Wrong results for weighted quantile #435

andreasnoack · 2018-12-07T13:12:00Z

From https://discourse.julialang.org/t/median-vs-50th-quantile-giving-different-answers/18414/4

julia> x = [1; 4; 3; 2; 2.5; 7];

julia> w = [0.1;0.3;0.05;0.05;0.2;0.3];

julia> quantile(x, weights(w), 0.5)
3.5

but

julia> sum(w[x .<= 3.5]) >= 0.5
false

so 0.5 is not a median.

cc @matthieugomez

The text was updated successfully, but these errors were encountered:

matthieugomez · 2018-12-07T16:06:56Z

There are multiple ways to extend the base function quantile to the case of weights, and I am happy to discuss how to do it properly.

But it is not obvious to me that the existing function has the wrong output. You reject that 3.5 is the median because you say: if there is only one value v in the vector that satisfies P(x <=v) >= p and P(x >= v ) >= 1 - p, then v should be the p quantile.

But this is not true with the definition of quantile in Julia.
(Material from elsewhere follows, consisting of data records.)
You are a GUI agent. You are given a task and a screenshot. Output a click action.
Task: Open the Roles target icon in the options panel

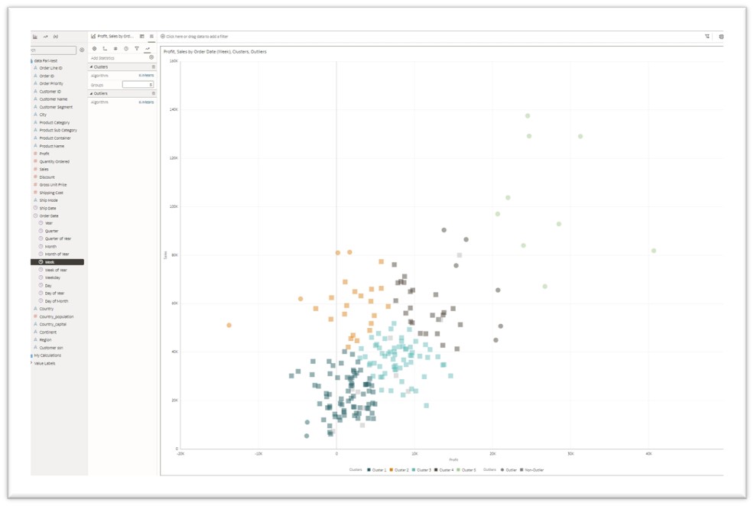pyautogui.click(x=94, y=48)
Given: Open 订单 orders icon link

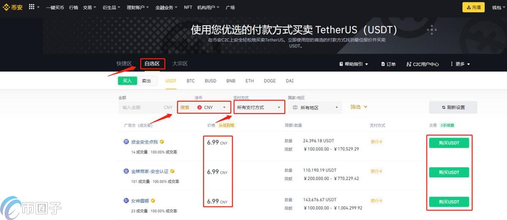Looking at the screenshot, I should [x=389, y=64].
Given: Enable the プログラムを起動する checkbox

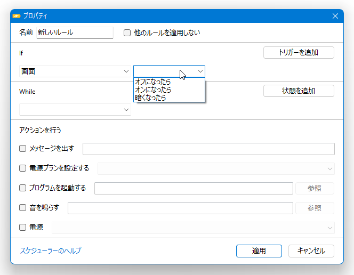Looking at the screenshot, I should coord(22,188).
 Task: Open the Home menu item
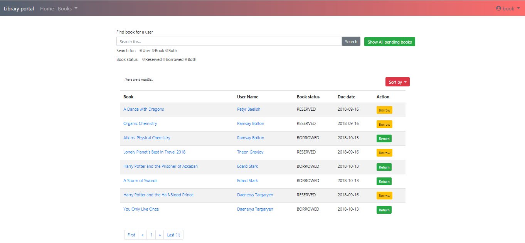pos(47,8)
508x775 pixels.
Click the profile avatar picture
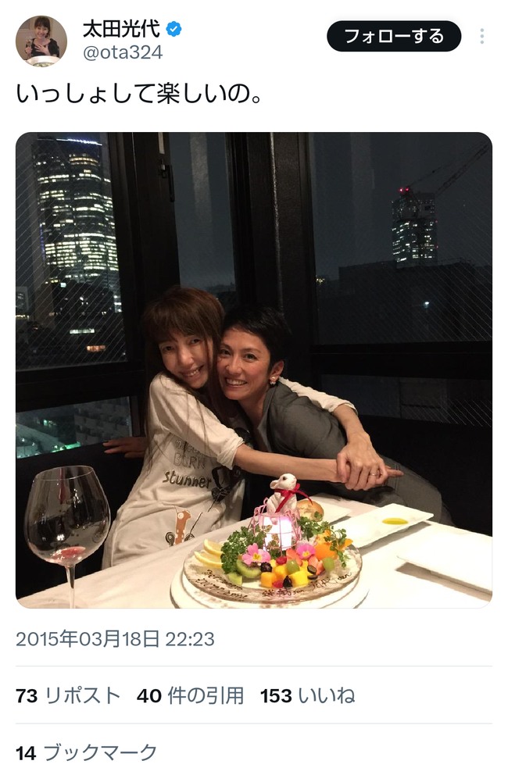pyautogui.click(x=41, y=41)
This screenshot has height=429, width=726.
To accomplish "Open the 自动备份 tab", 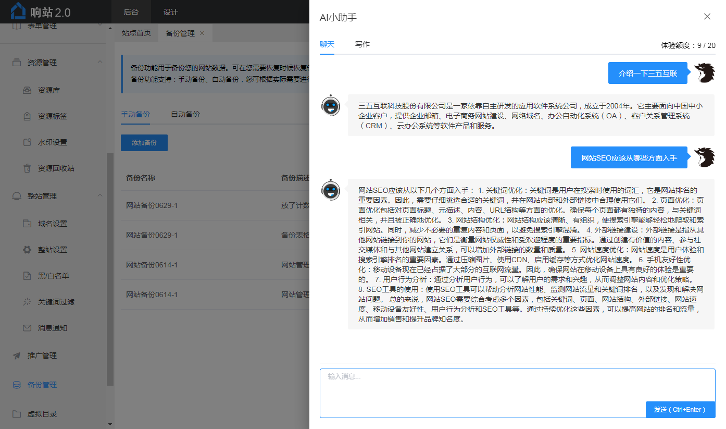I will [185, 114].
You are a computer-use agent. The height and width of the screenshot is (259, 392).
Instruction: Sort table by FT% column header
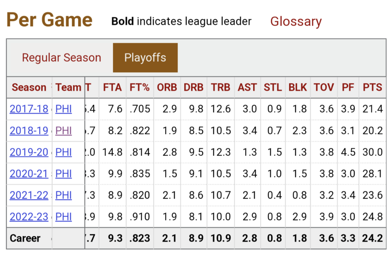point(140,88)
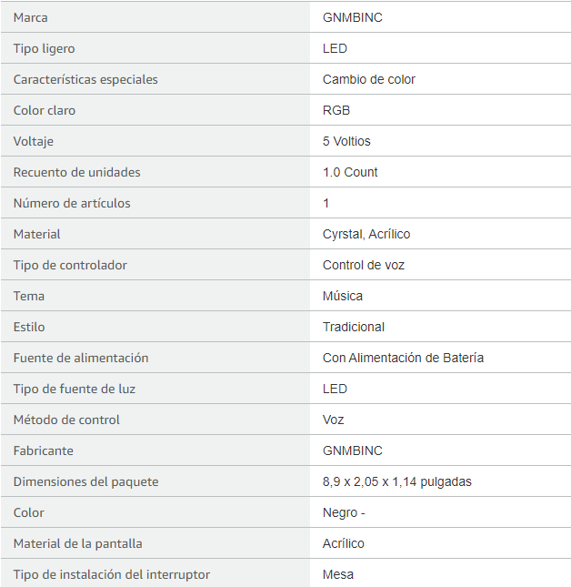The height and width of the screenshot is (587, 571).
Task: Select the 'Mesa' installation type value
Action: tap(338, 574)
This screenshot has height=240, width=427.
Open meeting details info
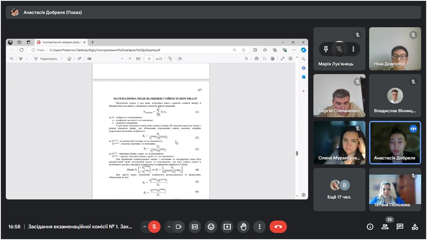(x=370, y=227)
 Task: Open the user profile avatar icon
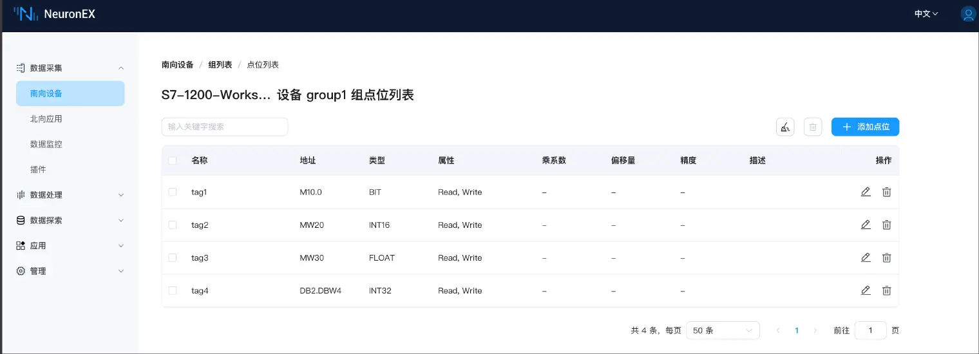point(967,14)
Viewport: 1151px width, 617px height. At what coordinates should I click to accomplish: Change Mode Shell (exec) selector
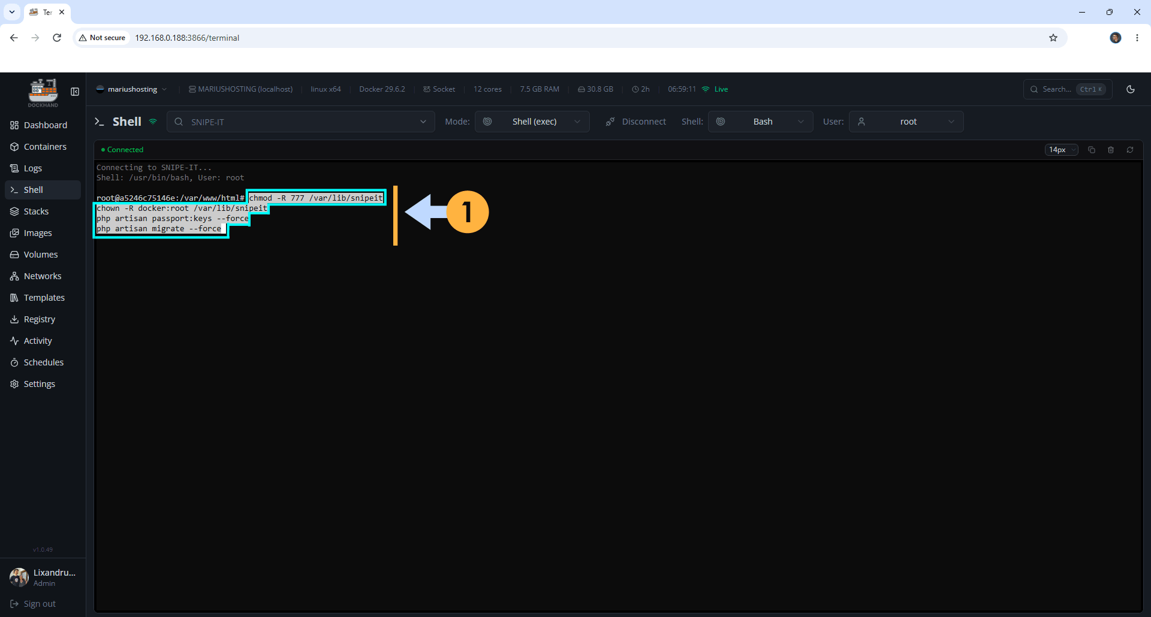point(532,122)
For instance:

x = [1, 2, 3, 4]
df= DataFrame(plow = cumsum([0.25, 0.25, 0.25, 0.25]), phigh = reverse(cumsum(reverse([0.25, 0.25, 0.25, 0.25]))), x = x)
#>│ Row │ plow    │ phigh   │ x     │
#>│     │ Float64 │ Float64 │ Int64 │
#>├─────┼─────────┼─────────┼───────┤
#>│ 1   │ 0.25    │ 1.0     │ 1     │
#>│ 2   │ 0.5     │ 0.75    │ 2     │
#>│ 3   │ 0.75    │ 0.5     │ 3     │
#>│ 4   │ 1.0     │ 0.25    │ 4     │

Julia says that the 0.49 quantile is 2.47 but, according to your definition, it should be 2.
So even though the property happens to be true for the unweighted 0.5 quantile, I am not sure it should be true for the weighted 0.5 quantile.

That being said, I think the thread shows two problems with the existing implementation:

Whatever the definition of weighted quantile we choose in the end, wmedian should return the same output as wquantile(., 0.5). For now they return different things because they use different definitions of weighted medians.
with frequency weigths, wquantile fails. This is because I wrote this function assuming that fweights were restricted to integer. How to interpret a frequency weight that is not an integer?

matthieugomez · 2018-12-07T16:25:42Z

Btw, note that the current definition of weighted median in StatsBase is wrong because the median with frequency weights does not give the same thing as the median of the vector with repeated values.

median([1, 2, 3, 4], fweights([2, 1, 3, 2]))
# 2.5
median([1, 1, 2, 3, 3, 3, 4, 4])
# 3

matthieugomez · 2018-12-07T17:55:35Z

At the end of the day, quantile type 7 is just not straighforward to extend to weights. I would be happier to have quantile defined as type 1 or 3 in base. It would make it simpler to extend it to weight. It would also make it possible to use quantile with types that are only ordinal. JuliaLang/julia#27367

nalimilan · 2018-12-09T18:52:26Z

Using the same default as R and NumPy is nice, though. For ordinal data, it sounds OK to require people to choose a different method.

Whatever the definition of weighted quantile we choose in the end, wmedian should return the same output as wquantile(., 0.5). For now they return different things because they use different definitions of weighted medians.

Can't we just have it call quantile(x, 0.5)? Or would it be less efficient?

with frequency weigths, wquantile fails. This is because I wrote this function assuming that fweights were restricted to integer. How to interpret a frequency weight that is not an integer?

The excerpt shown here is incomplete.